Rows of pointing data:
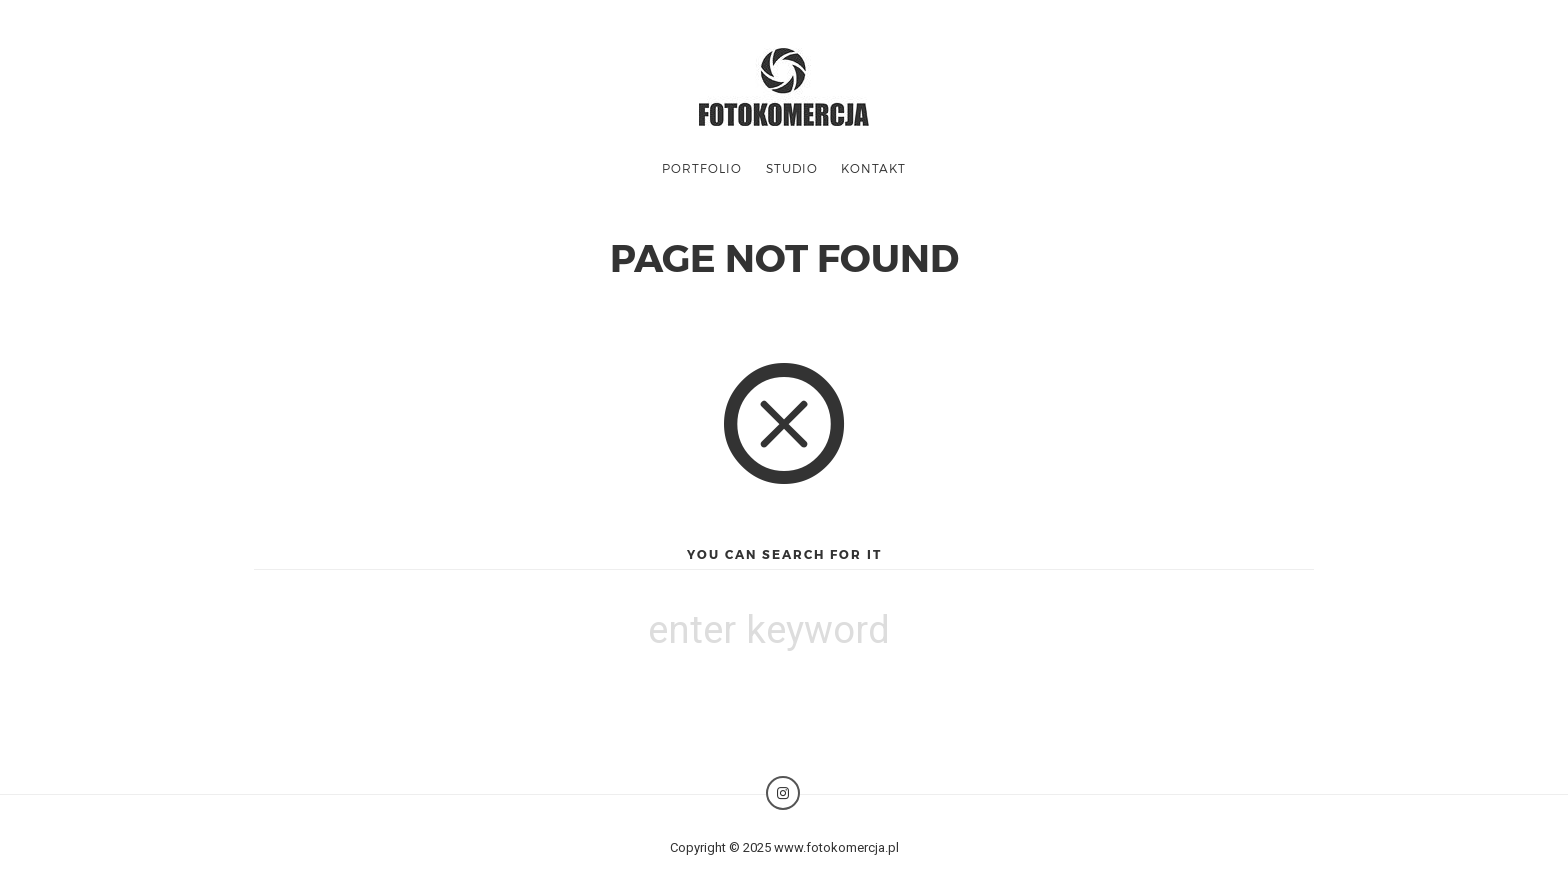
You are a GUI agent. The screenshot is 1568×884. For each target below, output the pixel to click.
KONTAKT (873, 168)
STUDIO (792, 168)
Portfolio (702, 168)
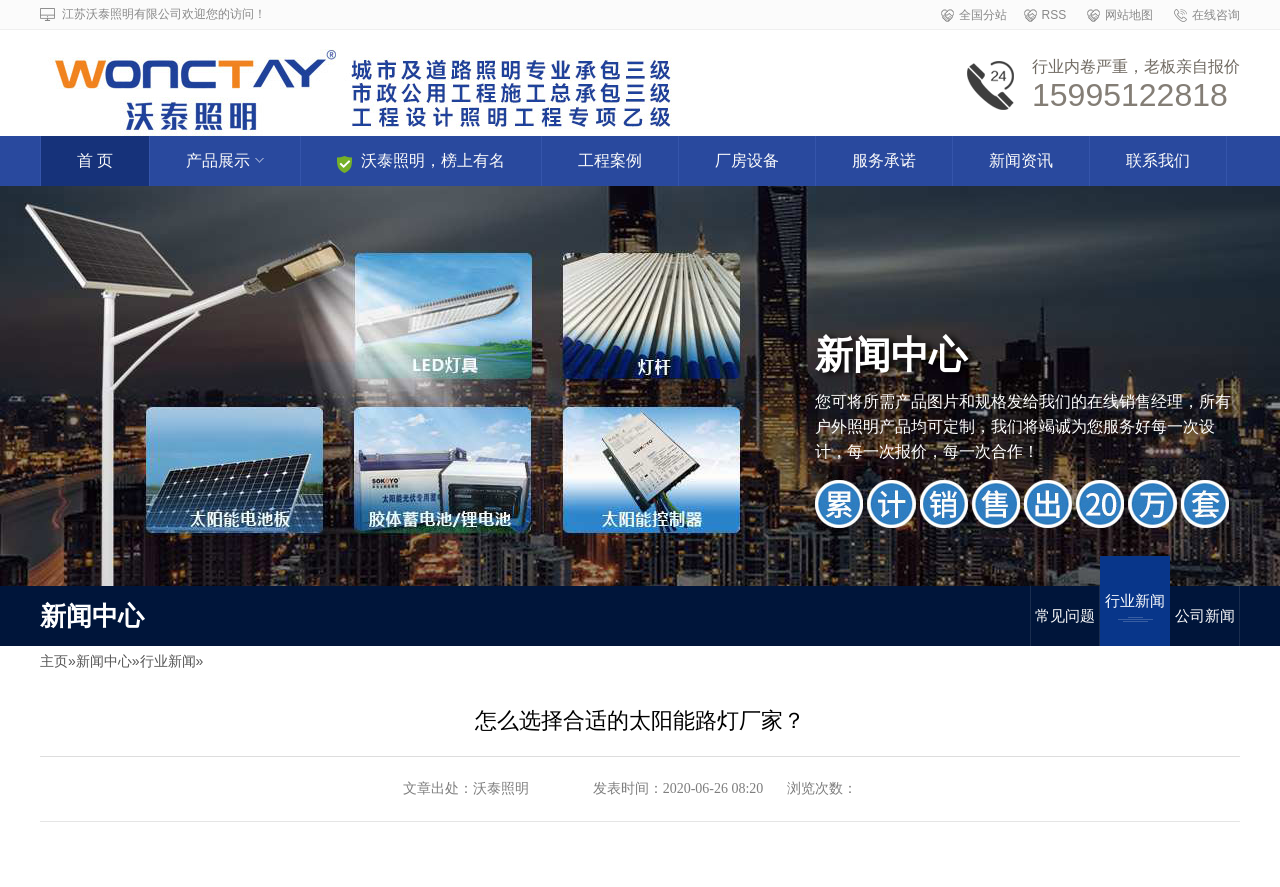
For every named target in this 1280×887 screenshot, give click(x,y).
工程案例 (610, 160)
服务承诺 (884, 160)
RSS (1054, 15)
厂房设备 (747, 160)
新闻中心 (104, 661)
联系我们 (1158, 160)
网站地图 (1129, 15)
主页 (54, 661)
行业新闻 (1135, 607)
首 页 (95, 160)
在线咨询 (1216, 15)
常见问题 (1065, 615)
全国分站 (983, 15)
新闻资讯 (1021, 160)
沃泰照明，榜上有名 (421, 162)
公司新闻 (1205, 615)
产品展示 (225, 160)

* YOUR GOAL *
Copy every line above word for word, without the pictures.

* ANSWER TO THE PROBLEM *
You are a GUI agent. The screenshot is 1568×884. For each target below, output the pixel to click.
KONTAKT (873, 168)
STUDIO (792, 168)
Portfolio (702, 168)
For every named target in this 1280×887 screenshot, give click(x,y).
工程案例 (610, 160)
服务承诺 (884, 160)
RSS (1054, 15)
厂房设备 (747, 160)
新闻中心 (104, 661)
联系我们 (1158, 160)
网站地图 (1129, 15)
主页 (54, 661)
行业新闻 (1135, 607)
首 页 (95, 160)
在线咨询 (1216, 15)
常见问题 (1065, 615)
全国分站 (983, 15)
新闻资讯 (1021, 160)
沃泰照明，榜上有名 (421, 162)
公司新闻 (1205, 615)
产品展示 (225, 160)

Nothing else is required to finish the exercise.